The KPCB “USA, INC.” Key Points October 2012 report by Mary Meeker specifically states “USA Spending on Healthcare IS NOT Performance-Based and IS NOT Correlated to a Longer Life Expectancy” (their emphasis).

When it comes to drugs, do the biggest money makers rule?

Of real importance, the drugs that society spends the most money on in no way reflect those that consistently work best (see below). For examples, cancer, diabetes, asthma/COPD, autoimmune and lipid regulators are the biggest drug categories. Looking further down the list (below), you’ll see questionable effectiveness for many more categories. Yet, these are all areas for which diet and lifestyle medicine approaches have been shown to have pronounced effects on prevention of disease.

Pharma failures: How has this happened?

Evidence Based Medicine (EBM) is widely regarded as the key way in which clinical decisions should be made. But the concept was largely derailed just four years after it was originally proposed by Prof David Sackett’s working group back in 1992.

The hierarchy of evidence has transitioned randomised controlled trials (RCTs), and systematic reviews and meta-analyses of these, into position as the gold standard, when originally these were intended primarily to help drug companies get drug licenses for their products.

Many drugs are now prescribed off-label, often with little or no scientific evidence to back safety and efficacy.

What’s more, the evidence that comes out of a RCT looks only at ‘specific therapeutic effect’ not the ‘total effect’ that the patient experiences.

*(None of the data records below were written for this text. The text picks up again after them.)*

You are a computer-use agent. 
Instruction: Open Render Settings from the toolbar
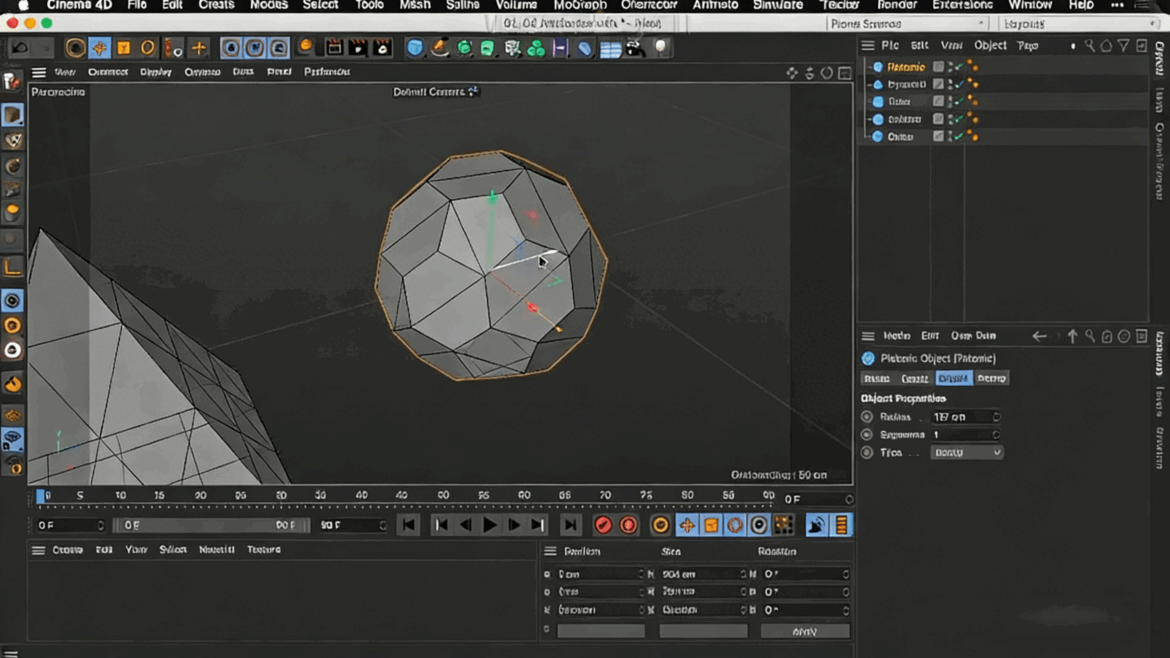tap(382, 47)
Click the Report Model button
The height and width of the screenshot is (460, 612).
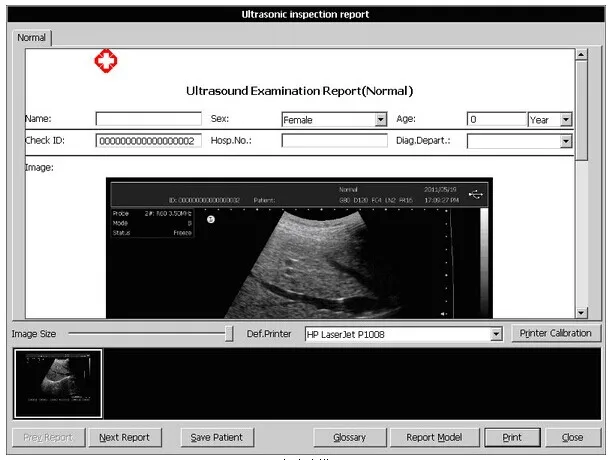tap(434, 437)
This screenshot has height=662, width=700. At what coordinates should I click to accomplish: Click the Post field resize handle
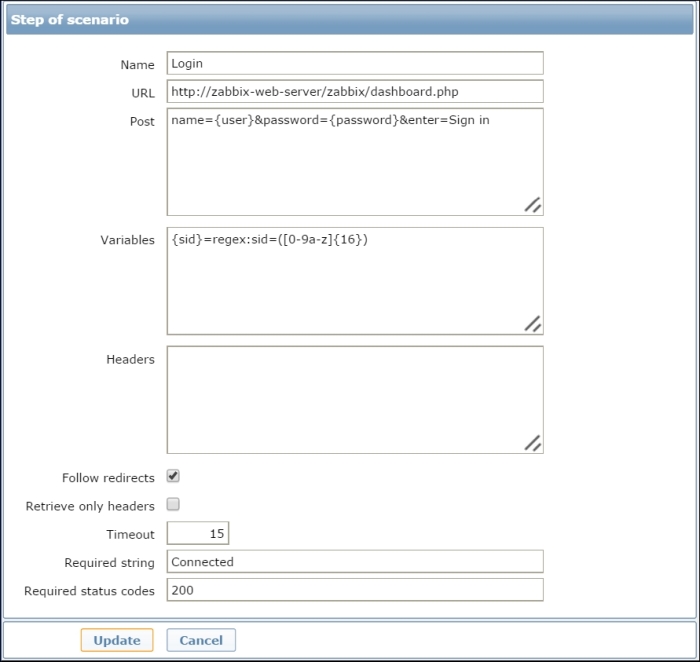click(533, 205)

Western medicine is characterised by a reductionist approach, in which humans are looked at as machines and not complex biological systems interacting with highly variable and changing environments. This reductionist and meiopic view is compounded by the limited scope of the typical medical curriculum which forms the basis of medical training. Pharmaceuticals are positioned as the primary intervention and there is virtually no training in nutrition and lifestyle medicine.  It’s of course well known now that most drugs treat the symptoms of disease only, rather than their underlying causes.

In the UK, the leading complaints made to GPs are coughs, colds, persistent fatigue (TATT, or ‘tired all the time’) and childhood fever. These are linked to compromised immune systems, excessive inflammation, oxidative stress and mitochondrial dysfunction – which happen to be the main underlying causes for the vast majority of chronic diseases. Yet regimens that target these dysfunctions are almost never offered by primary care physicians in the mainstream healthcare sector.

Four bottom-up solutions

We can push for top down change by our politicians, elected representatives and bureaucrats, but history tells us unless we also push from the bottom up as well, we don’t see results in any reasonable time frame. And that’s generally too late.

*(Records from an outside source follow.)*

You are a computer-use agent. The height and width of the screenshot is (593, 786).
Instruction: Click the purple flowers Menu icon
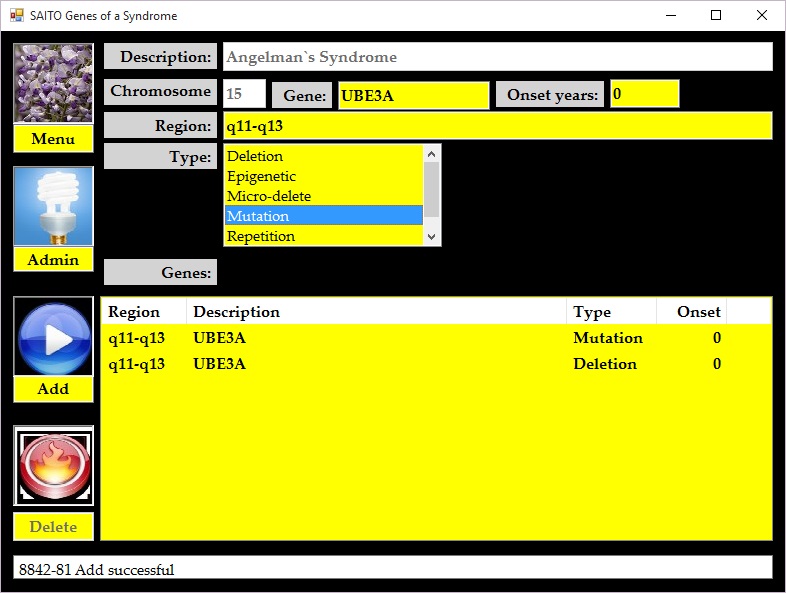tap(53, 83)

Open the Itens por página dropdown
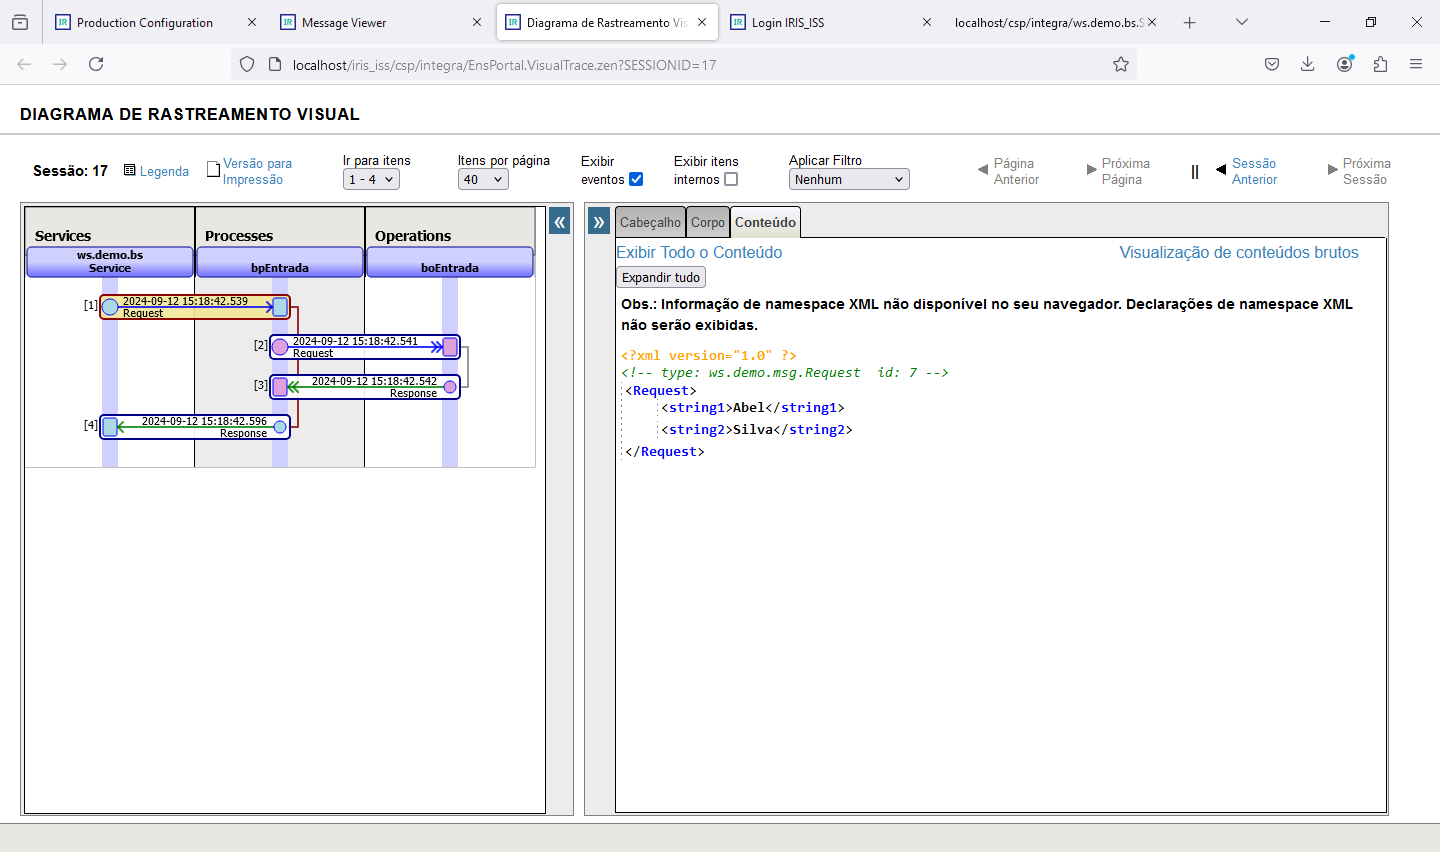click(483, 180)
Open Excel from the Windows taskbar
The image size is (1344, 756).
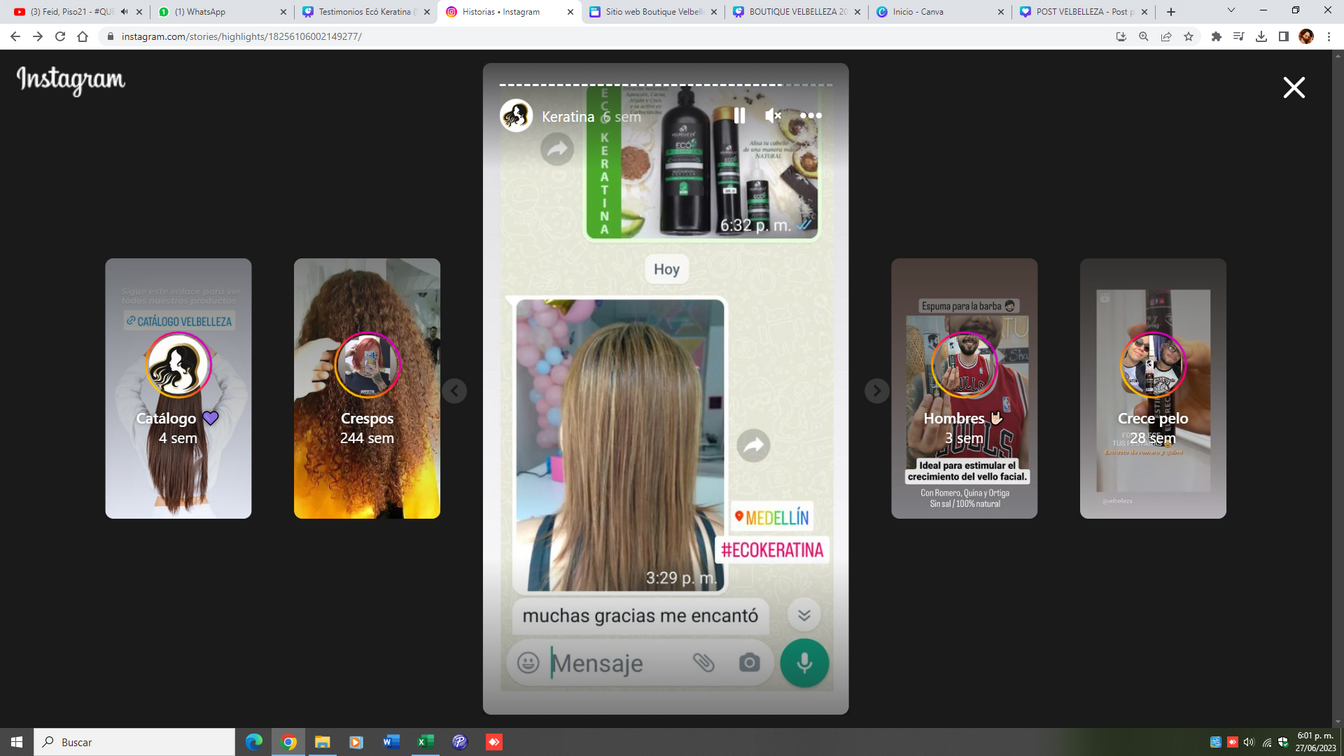coord(425,742)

Here’s a snapshot at six things you can do from the bottom-up:

  1. Seek out healthcare that’s ‘individual-centred’ and personalised, ecologically-based and holistic. It must take into account your preferences, your current health status and history, and it must be feasible given your circumstances. Work with health professionals who work as ‘guides, not Gods’, who encourage full engagement from you. If your current healthcare professional doesn’t meet these criteria, look elsewhere.
  2. Take full responsibility of your health — don’t leave it up to someone else! Don’t rely on any single ‘magic bullet’, find ways of achieving maximum health and vitality by combining the best nutrition, physical activity, sleep, rest and relaxation approach according to your needs. This is the major focus of our related, health empowerment site, Bite the Sun.
  3. If you have more complicated health conditions, work with healthcare professionals who are happy to work together as a team of generalists and specialists. The focus should be on finding ways to optimize your long-term wellbeing, not just diagnosing disease and providing a uni-lateral intervention.
  4. You can make a big difference by influencing businesses and governments to respect our fundamental freedoms, and to ensure that businesses maintain ethical and social values and responsibility. Where democracy fails, activism needs to take over. The younger generation are key in this, and focusing on their education and providing good role models that can influence them positively is key.